At least for me, the recursive solution is the easiest to wrap my head around and most readable result. It's easy to see from the recursive implementation how the problem may be divided into smaller sub-problems. The others require some deeper visualization and/or mathematical understanding to "grok" I feel. The factorial expression seems farthest removed conceptually from the description of the problem. In other words, it's most at odds with my intuition, but I'm also not a mathematician so am less inclined to think in those terms.

How do they compare performance-wise? With `benchmark-ips`

we can compare the
iterations/second and share the results.

Here's a file that defines each of the approaches we've described in separate modules and benchmarks the performance for calculating the result for a 10x10 grid. (Full source)

Running on my mid-2014 MacBook Pro with MRI ruby-2.3:

```
require "benchmark/ips"
Benchmark.ips do |x|
x.report("snake case factorial") do
SnakeCase::Factorial.path_count(10, 10)
end
x.report("snake case brute force") do
SnakeCase::Bruteforce.path_count(10, 10)
end
x.report("snake case recursive") do
SnakeCase::Recursive.path_count(10, 10)
end
x.report("snake case iterative") do
SnakeCase::Iterative.path_count(10, 10)
end
x.report("snake case enumerative") do
SnakeCase::Enumerative.path_count(10, 10)
end
x.compare!
end
# $ SHARE=1 ruby code/snake_case.rb
# Calculating -------------------------------------
# snake case factorial 34.658k i/100ms
# snake case brute force
# 1.000 i/100ms
# snake case recursive 5.000 i/100ms
# snake case iterative 4.920k i/100ms
# snake case enumerative
# 4.109k i/100ms
# -------------------------------------------------
# snake case factorial 456.100k (± 7.8%) i/s - 2.287M
# snake case brute force
# 0.325 (± 0.0%) i/s - 2.000 in 6.161730s
# snake case recursive 50.084 (±10.0%) i/s - 250.000
# snake case iterative 52.616k (± 5.3%) i/s - 265.680k
# snake case enumerative
# 42.875k (± 7.1%) i/s - 213.668k
#
# Comparison:
# snake case factorial: 456100.0 i/s
# snake case iterative: 52615.9 i/s - 8.67x slower
# snake case enumerative: 42874.6 i/s - 10.64x slower
# snake case recursive: 50.1 i/s - 9106.72x slower
# snake case brute force: 0.3 i/s - 1405090.92x slower
#
# Shared at: https://benchmark.fyi/f
```

The factorial solution is orders of magnitude faster than the others. The iterative (and relatively similar enumerative) examples are only about ~10x slower than the factorial version while the recursive solution is almost 10,000x slower. The brute force solution is over a million-times slower. Even though the standard deviation in some of the results was fairly large, the differences across strategies appear conclusive.

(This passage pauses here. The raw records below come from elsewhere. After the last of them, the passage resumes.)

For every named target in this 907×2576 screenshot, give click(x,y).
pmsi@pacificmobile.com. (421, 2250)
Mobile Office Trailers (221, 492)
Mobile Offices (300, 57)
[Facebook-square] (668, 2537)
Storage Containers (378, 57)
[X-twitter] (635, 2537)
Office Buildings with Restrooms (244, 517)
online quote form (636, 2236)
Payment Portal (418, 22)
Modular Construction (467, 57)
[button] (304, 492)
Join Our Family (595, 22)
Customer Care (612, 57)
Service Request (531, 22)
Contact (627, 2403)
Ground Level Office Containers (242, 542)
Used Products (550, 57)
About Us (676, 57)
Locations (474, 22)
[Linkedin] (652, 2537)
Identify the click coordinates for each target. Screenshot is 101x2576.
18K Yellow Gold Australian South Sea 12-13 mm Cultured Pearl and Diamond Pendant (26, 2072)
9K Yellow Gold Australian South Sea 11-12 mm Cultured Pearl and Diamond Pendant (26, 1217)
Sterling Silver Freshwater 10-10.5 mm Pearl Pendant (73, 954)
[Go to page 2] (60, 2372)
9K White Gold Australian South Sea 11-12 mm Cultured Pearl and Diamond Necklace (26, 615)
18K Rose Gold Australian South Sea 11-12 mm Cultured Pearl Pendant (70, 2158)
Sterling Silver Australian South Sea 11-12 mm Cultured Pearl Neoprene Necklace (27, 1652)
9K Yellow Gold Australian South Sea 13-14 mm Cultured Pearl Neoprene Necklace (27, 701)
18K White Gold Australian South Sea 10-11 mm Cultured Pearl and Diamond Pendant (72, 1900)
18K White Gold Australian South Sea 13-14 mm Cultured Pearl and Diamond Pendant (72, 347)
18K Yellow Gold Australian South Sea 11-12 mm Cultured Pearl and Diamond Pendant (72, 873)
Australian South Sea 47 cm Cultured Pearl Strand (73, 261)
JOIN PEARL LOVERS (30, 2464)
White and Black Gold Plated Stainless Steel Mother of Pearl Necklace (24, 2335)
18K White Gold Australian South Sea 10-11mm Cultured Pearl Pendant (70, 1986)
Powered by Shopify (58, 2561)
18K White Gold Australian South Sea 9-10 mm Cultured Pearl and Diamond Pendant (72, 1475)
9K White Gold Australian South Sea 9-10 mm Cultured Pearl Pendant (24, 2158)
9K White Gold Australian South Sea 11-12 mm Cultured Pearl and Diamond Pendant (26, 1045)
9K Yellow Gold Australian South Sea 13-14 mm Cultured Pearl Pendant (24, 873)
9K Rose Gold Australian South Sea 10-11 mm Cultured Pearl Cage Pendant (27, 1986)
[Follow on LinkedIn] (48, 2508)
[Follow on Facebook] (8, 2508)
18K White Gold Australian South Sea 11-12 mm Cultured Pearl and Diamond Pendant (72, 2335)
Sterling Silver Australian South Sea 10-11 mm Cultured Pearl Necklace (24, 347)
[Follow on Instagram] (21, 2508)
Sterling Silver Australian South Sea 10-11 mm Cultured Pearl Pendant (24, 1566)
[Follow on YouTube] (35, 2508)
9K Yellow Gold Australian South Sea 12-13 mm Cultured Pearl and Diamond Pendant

The maintainer of `benchmark-ips`

, Evan Phoenix, added the ability to share benchmark results online. You can see the results for this test on benchmark.fyi. The full source code is also on GitHub.

### And the winner is...

All of the above!

This serves as a good illustration of how there's often no single "best" way to solve a problem with considering the circumstance. In a situation where performance matters, the mathematical approach has a clear advantage, but sacrifices readability. I might be inclined to choose the iterative or recursive approach in situations where performance isn't the key concern.

Given my preference for Enumerable, I personally love the enumerative approach, but, as I discussed at Ancient City Ruby, I doubt most would agree.